Perspectivas de negociação
- Usuários finais (refinadores, indústria de alimentos): Use o recente repique dos futuros para estender moderadamente a cobertura para o 4T 2026–2T 2027, mas evite excesso de hedge, dado que os indicadores físicos ainda são confortáveis. Escalone as compras para se beneficiar de eventuais recuos caso as interrupções da colheita brasileira diminuam.
- Produtores: A curva inclinada para cima oferece oportunidades de vendas futuras para vencimentos 2027–2028 em torno de 16,3–16,6 USc/lb (≈360–370 EUR/t). Uma estratégia de hedge gradual em movimentos de alta parece prudente, caso a monção na Índia se normalize e elimine parte do prêmio climático atual.

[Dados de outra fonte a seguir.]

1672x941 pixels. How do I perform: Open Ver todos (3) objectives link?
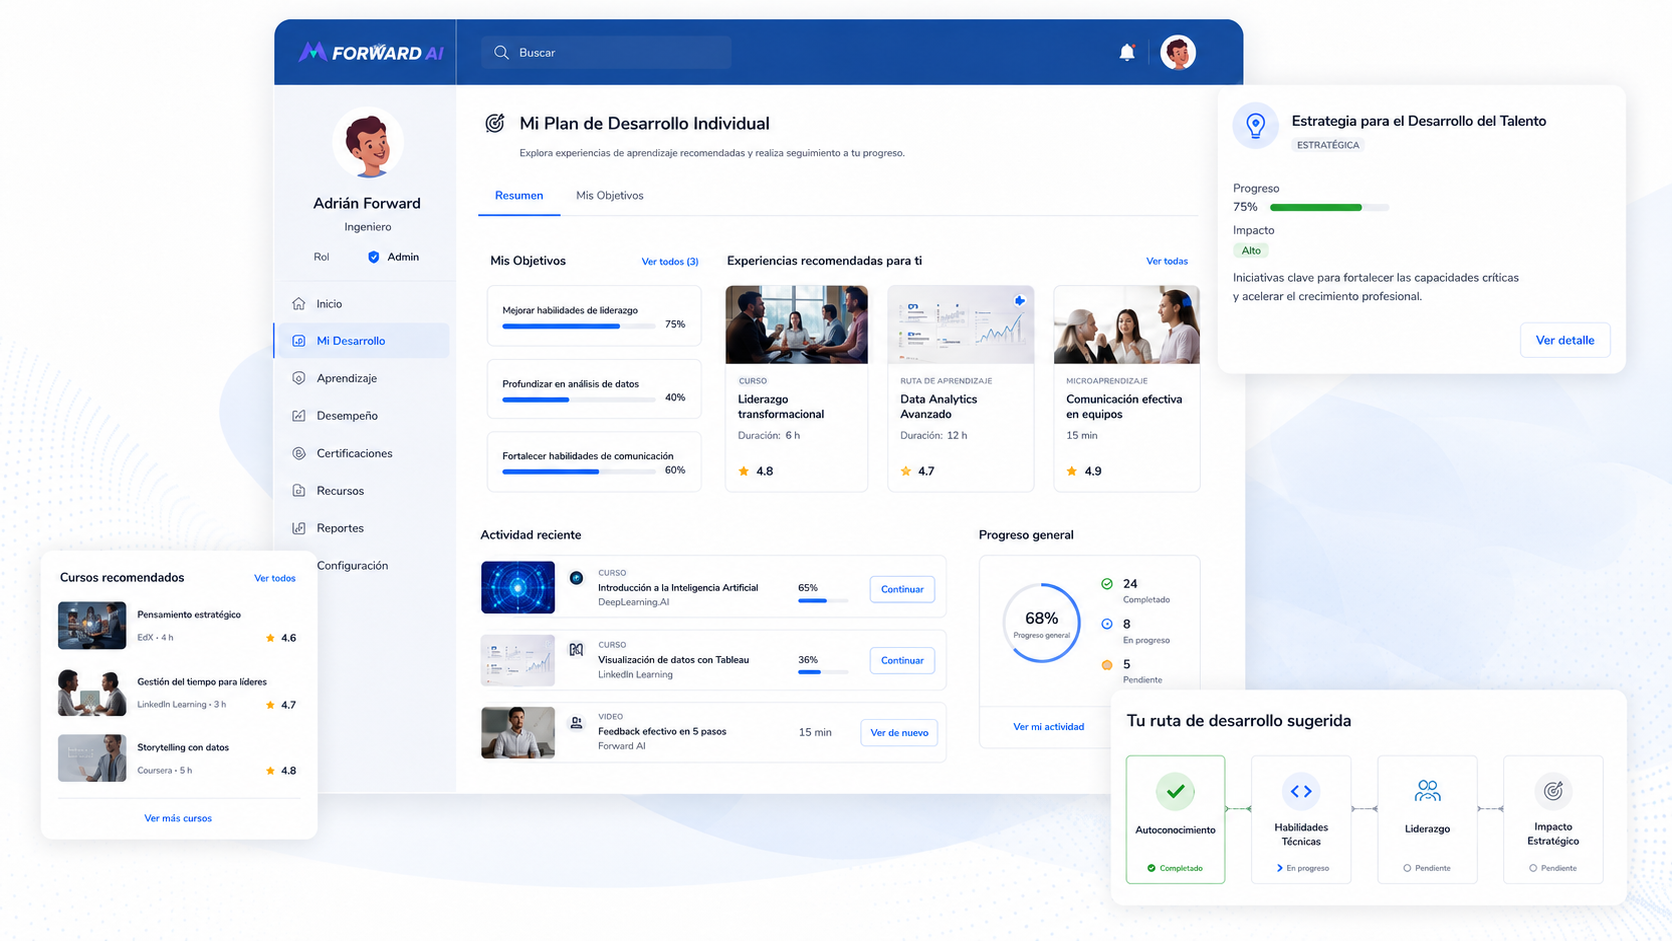point(670,261)
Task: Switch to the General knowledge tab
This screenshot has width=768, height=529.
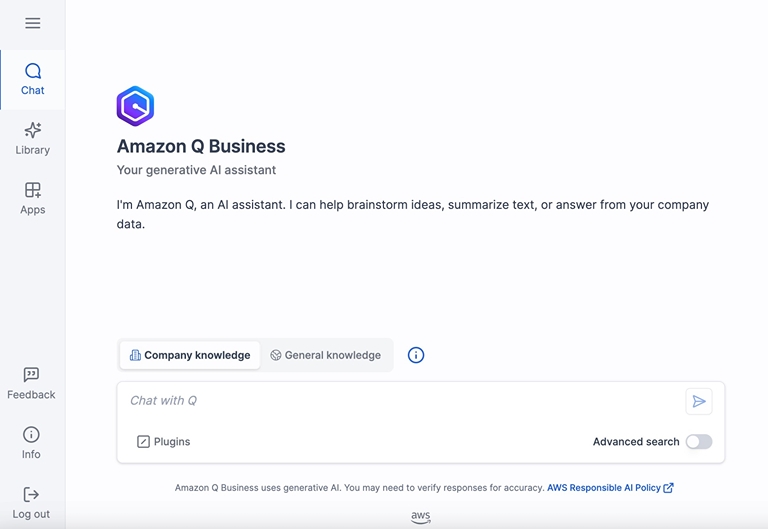Action: (326, 355)
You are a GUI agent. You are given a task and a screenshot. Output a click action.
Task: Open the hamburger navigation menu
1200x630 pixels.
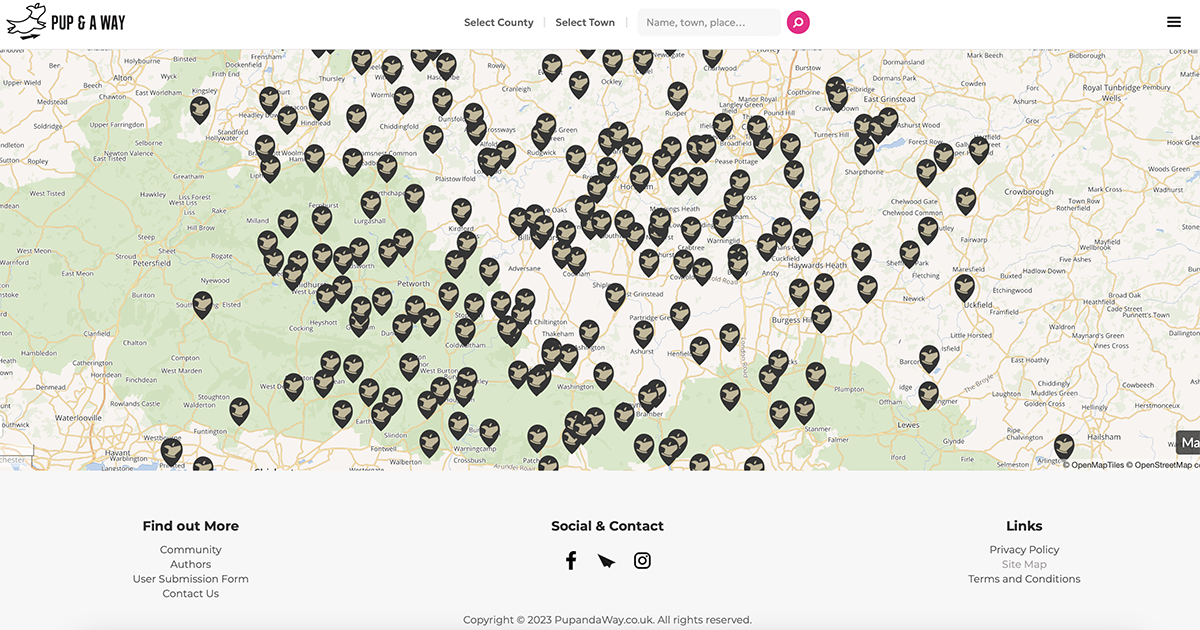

- Especuladores: Com a volatilidade climática elevada e fundamentos equilibrados, estratégias de negociação em faixa (comprar em quedas perto de 14 USc/lb, vender na força acima de 16–17 USc/lb) podem ser mais atraentes do que seguir tendências até que surjam evidências mais claras de aperto sustentado de oferta ou de excedente.
Indicação de preço em 3 dias (EUR, direcional)
- ICE Sugar No.11 (primeiros vencimentos, EUR/t): Faixa indicativa de 325–355 EUR/t, viés: ligeiramente mais firme no curto prazo, à medida que manchetes sobre o clima e a incerteza em torno da monção indiana mantêm um prêmio de risco moderado no mercado.
- Açúcar refinado FOB Brasil (ICUMSA 45, EUR/t): Em torno de 520–540 EUR/t, esperado amplamente estável nas próximas três sessões, com transmissão ainda limitada do último movimento de alta dos futuros na ICE.